In book 4, Pride, the final book of the series, Aster pulls that thread taut, revealing the final piece of the puzzle. I’ll be honest. There isn’t really any surprise as to the culprits behind the political betrayals. It’s clear through all of the books who the political puppetmasters are. It’s in this book, though, where Aster shines integrity over these hidden entities and allows the “good guys” to win in the end. If you are hoping for a satisfying ending with Pride, then you will be happy. 

Underpinning the suspense of the Kingdoms of Sin series is its romance. Again, each book engages in a different romantic trope. With Pride, my favorite romantic trope is realized: enemies to lovers. Delilah Farthing is the daughter of Jadon Safrin’s kingdom’s enemy. When she decides to secretly meet with Jadon to attempt to resolve kingdom conflicts, the enemy’s daughter and Jadon feel an instant attraction. There is something about Delilah that Jadon feels drawn to, and Delilah feels the same. As the story progresses and Jadon must step in to protect Delilah from her father’s machinations, he will stop at nothing to keep her safe. However, their journey is a complicated one, and Delilah will have to save herself and her kingdom first. 

Unlike the other books of this series, the journey for the hero and heroine in Pride is a bit different. Delilah and Jadon do not fight their feelings for each other for long unlike Eden and Luka, Mara and Elias, and Gentry and Ava. Their journey is complicated by kingdom intrigues. As such, the tension of this book lies in their survival as their lives are met with danger at every turn.
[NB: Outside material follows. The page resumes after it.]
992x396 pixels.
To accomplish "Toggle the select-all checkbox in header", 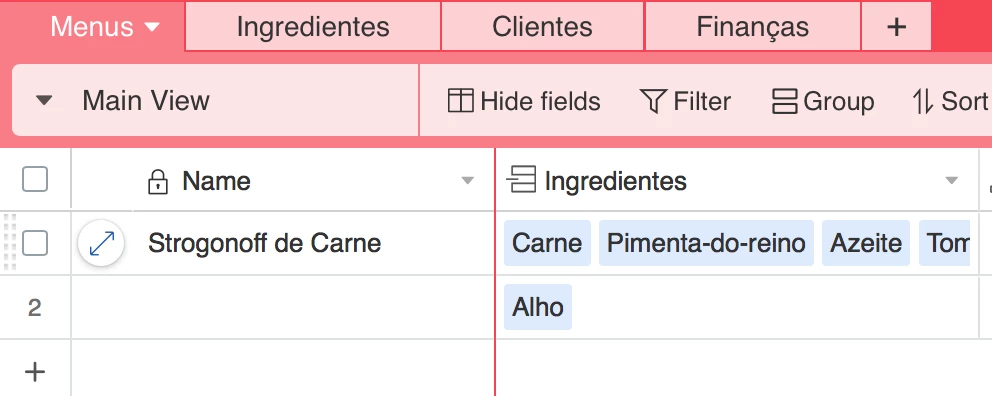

This is also the weakest part of the book, as the tension is elongated too far into the book.It feels contrived at times, drawing away from the burgeoning relationship between Delilah and Jadon. 

With that, Aster crafts a chemistry between Delilah and Jadon that burns the page. Even more, Jadon is the strongest hero in this series. It’s been clear since the first page that he is stalwart and resilient in the face of difficulties. In Pride, Aster elaborates on this by showing us his integrity and compassion for both Delilah and the less fortunate. He is a great king and a great person, so, as the reader, you root for his success in wooing Delilah and saving her from the political danger. I would have liked for the danger to have been edited to a few moments. Instead, they sometimes take over the story, losing some of the romance in its journey. 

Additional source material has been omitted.